Fourth, high minimum wages discourage overtime. Overtime allows hourly workers an opportunity to earn a premium, but a steep rate hike can make overtime prohibitively expensive. An overtime hour at $7.25 costs $10.88: an overtime hour at $15 costs $22.50, more than twice as much.  Bosses can’t refuse to pay overtime, but they darn sure can send workers home. So workers led to expect a raise often end up earning no more.

Finally, remember that a job paying $7.25/hour will get you more than no job at $11, or $15, or even $50/hour. As the great sage Thomas Sowell says, unfortunately the real minimum wage is always zero. Let the market decide how much someone’s time is worth. It seems to be doing a decent job since so few people are actually earning just minimum wage right now. Not broke. Don’t fix.

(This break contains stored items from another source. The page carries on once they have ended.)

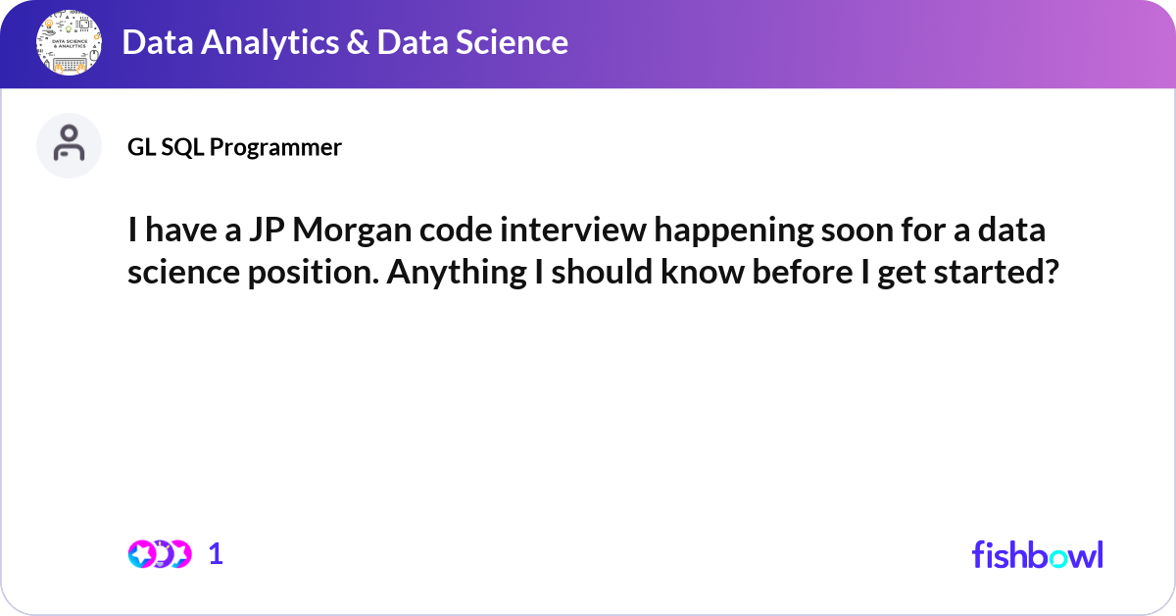Click the post author's profile avatar icon

point(69,145)
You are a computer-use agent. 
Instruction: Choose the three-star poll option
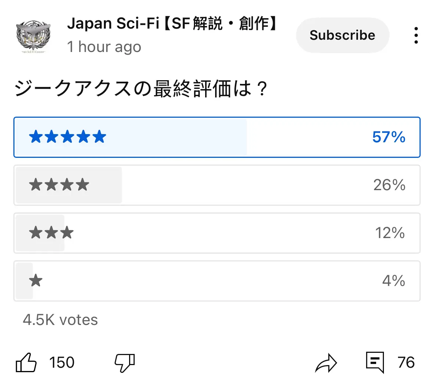click(217, 233)
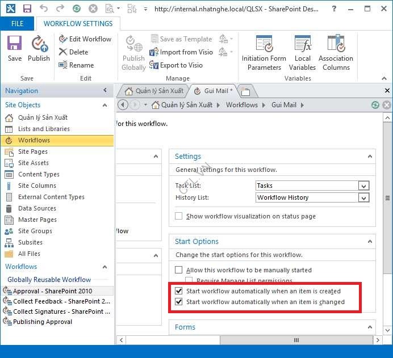Select Lists and Libraries in navigation

[44, 129]
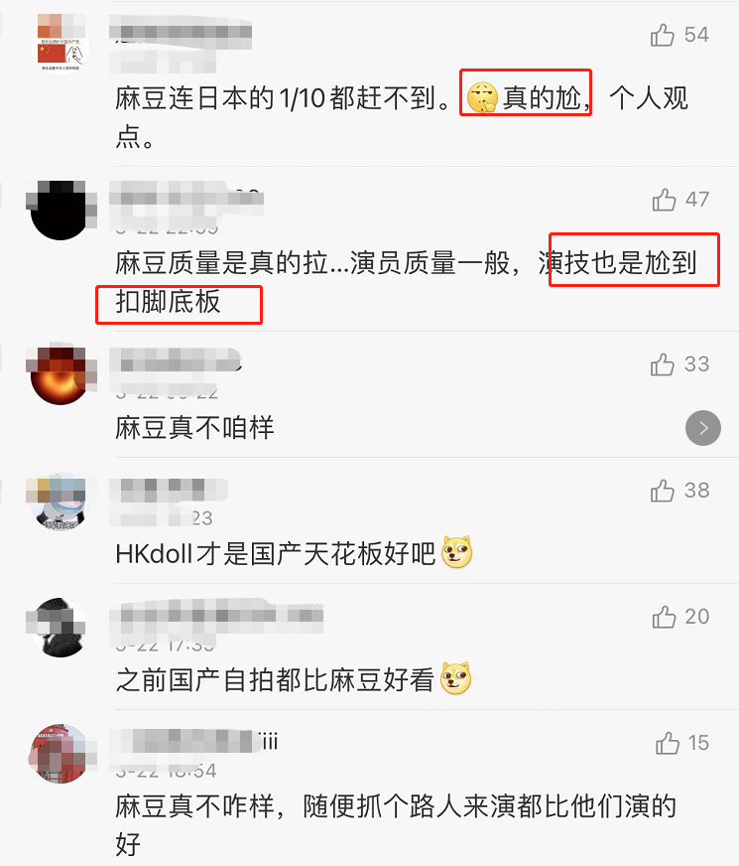Tap thumbs-up on the 47-like comment
Screen dimensions: 739x866
pyautogui.click(x=664, y=200)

Can we talk about tipped employees? The Fair Labor Standards Act gives employers a break for employees who earn a substantial portion of their income from customer tips, allowing an employer to pay tipped workers cash wages of $2.13/hour, so long as their earnings exceed $7.25/hour when their tips are included. Most actually take home considerably more: the Bureau of Labor Statistics reports that the average hourly earnings for waiters in 2019 were $12.88, and for bartenders $13.46. 

The House COVID-19 relief bill would more than double the tip credit minimum to $4.95 per hour this year and then, starting in 2022, would increase tipped employees’ cash minimum wage by $2/hour each year until it equals the federal minimum wage for other workers. Let’s do the numbers: the Biden Administration is proposing to raise wages for tipped restaurant workers by 700% at the very moment when it’s reeling in existential COVID crisis!

These aren’t huge figures, but when a restaurant is trying to calculate whether it can afford to open its doors again, it will affect the number of wait staff that gets hired back, or whether it hangs out the “Open” sign at all. Let’s hope returning diners tip well. I believe they will. I know I will. It’s been so long since we could sit down in a pleasant restaurant and enjoy a good meal.